=== Dataset excerpts ===

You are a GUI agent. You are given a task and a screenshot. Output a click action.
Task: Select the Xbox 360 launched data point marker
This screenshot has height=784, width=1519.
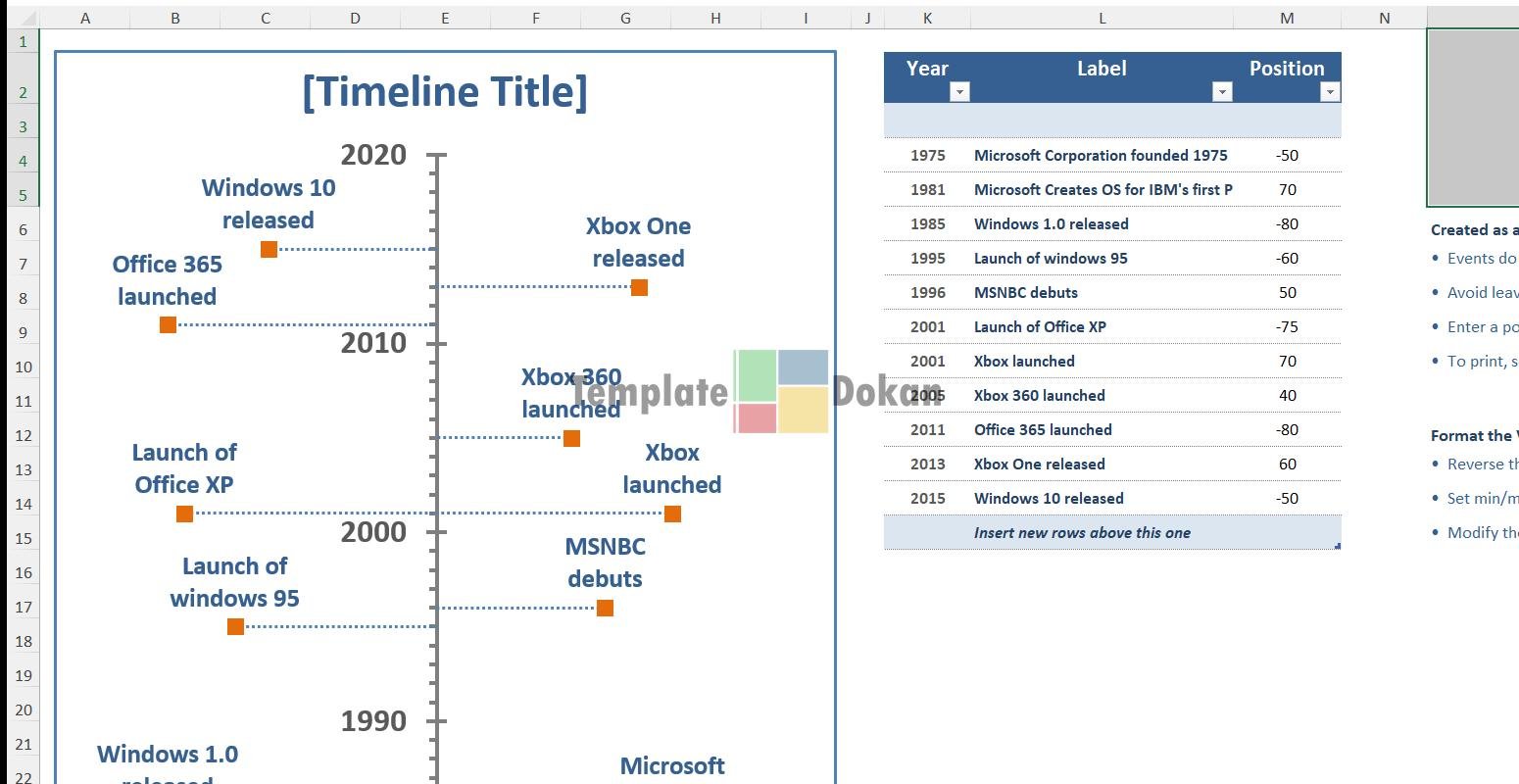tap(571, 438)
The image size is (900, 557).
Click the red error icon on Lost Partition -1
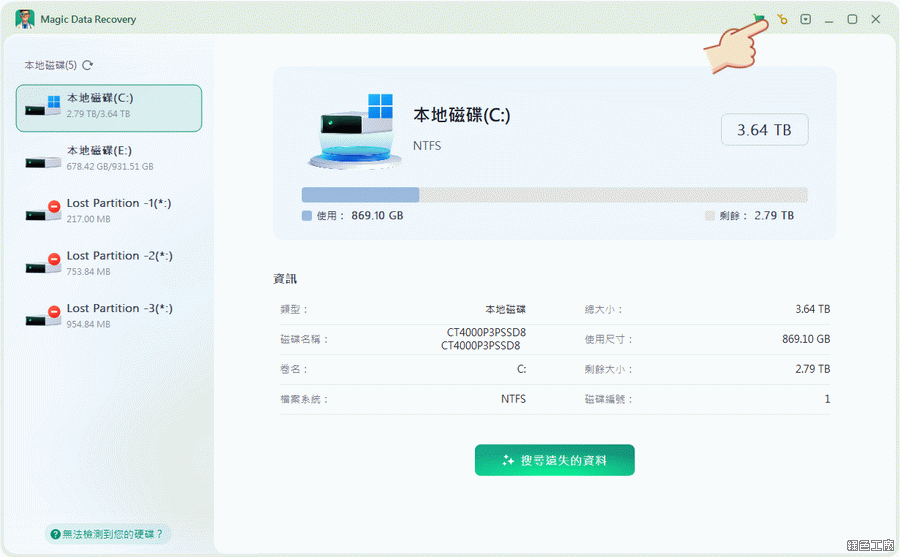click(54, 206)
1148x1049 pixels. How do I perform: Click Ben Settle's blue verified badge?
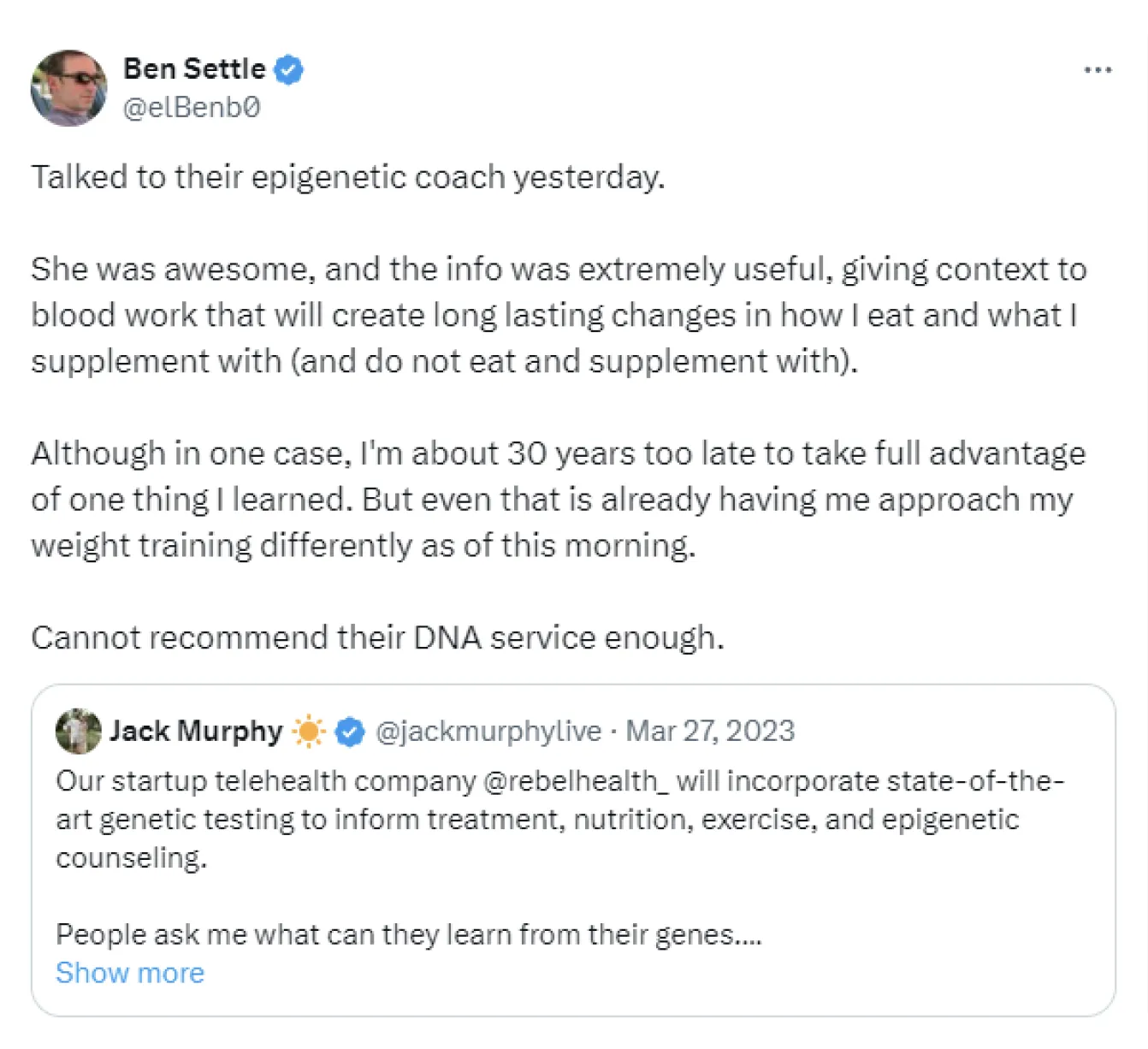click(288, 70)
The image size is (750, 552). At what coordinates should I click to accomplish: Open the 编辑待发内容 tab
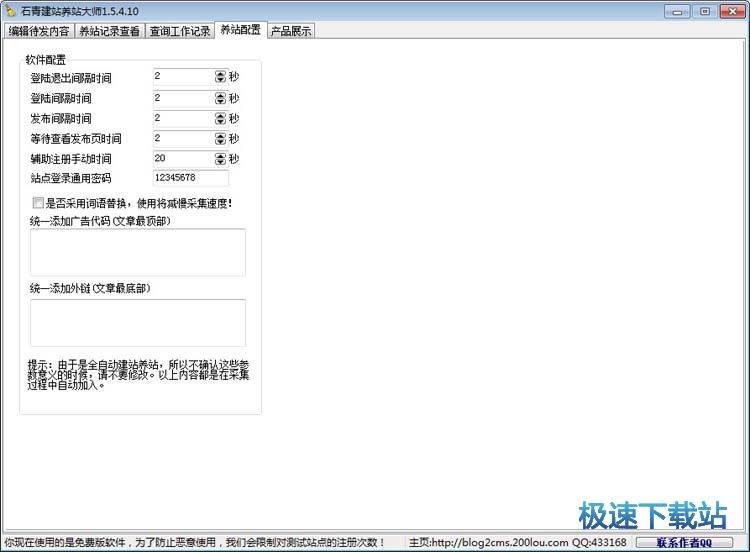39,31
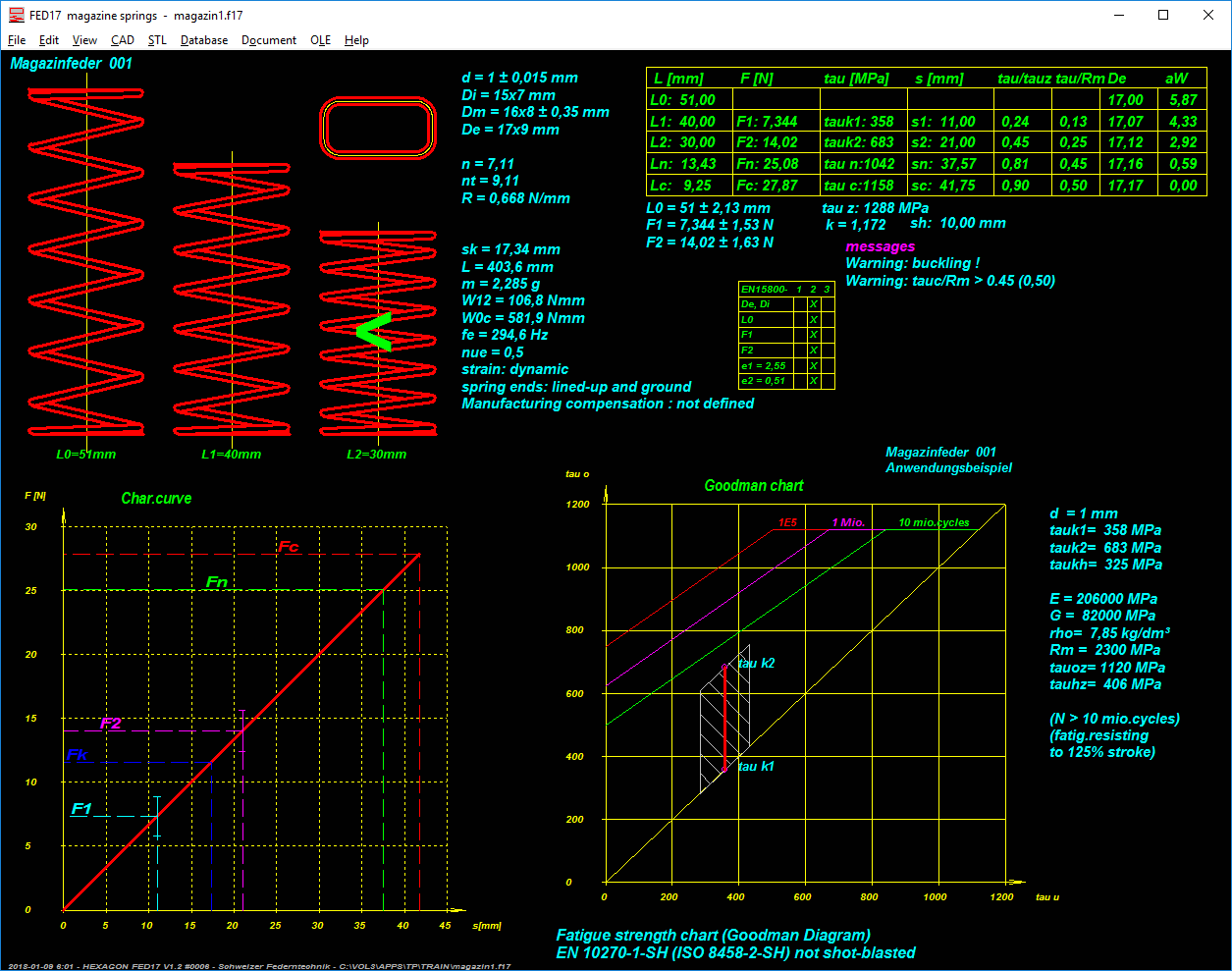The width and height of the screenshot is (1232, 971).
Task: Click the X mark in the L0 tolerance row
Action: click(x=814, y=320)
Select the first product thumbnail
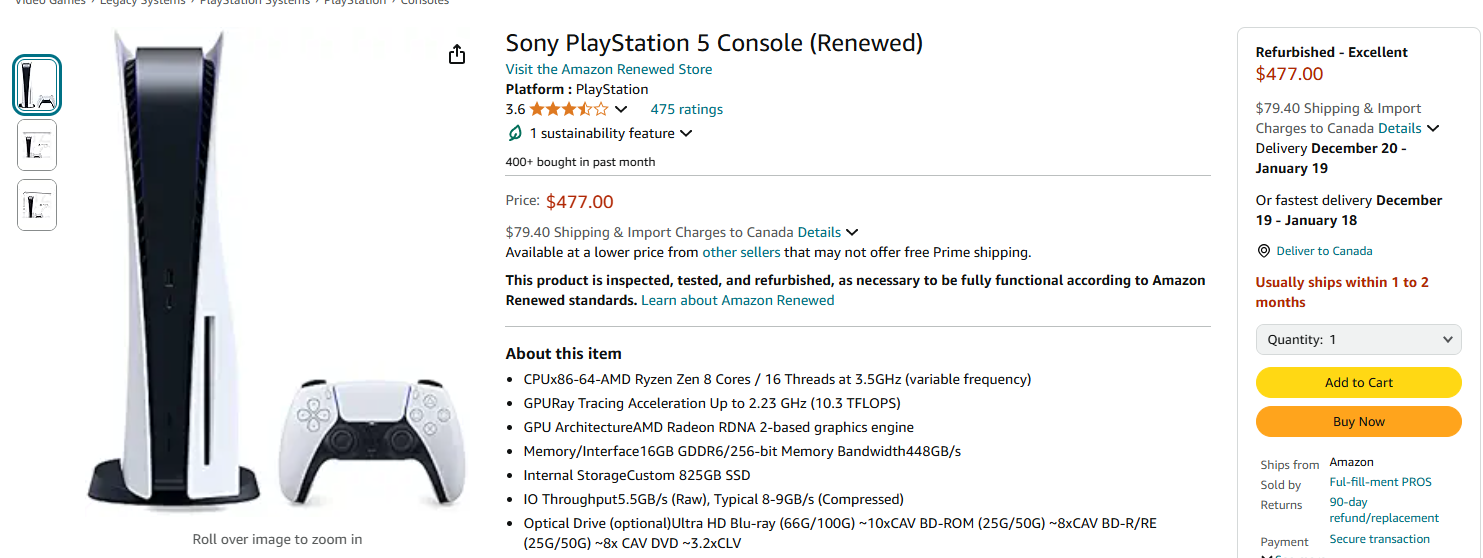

===

Try it:
Retype word for word the span of lines above that begins with the line containing "The image size is (750, 552)." and ends with the last line of the records; skip all pictures.

Result for this exercise:
The image size is (750, 552). At what coordinates should I click to accomplish: Open the 编辑待发内容 tab
39,31
The width and height of the screenshot is (1232, 971).
Task: Click the X mark in the L0 tolerance row
Action: click(x=814, y=320)
Select the first product thumbnail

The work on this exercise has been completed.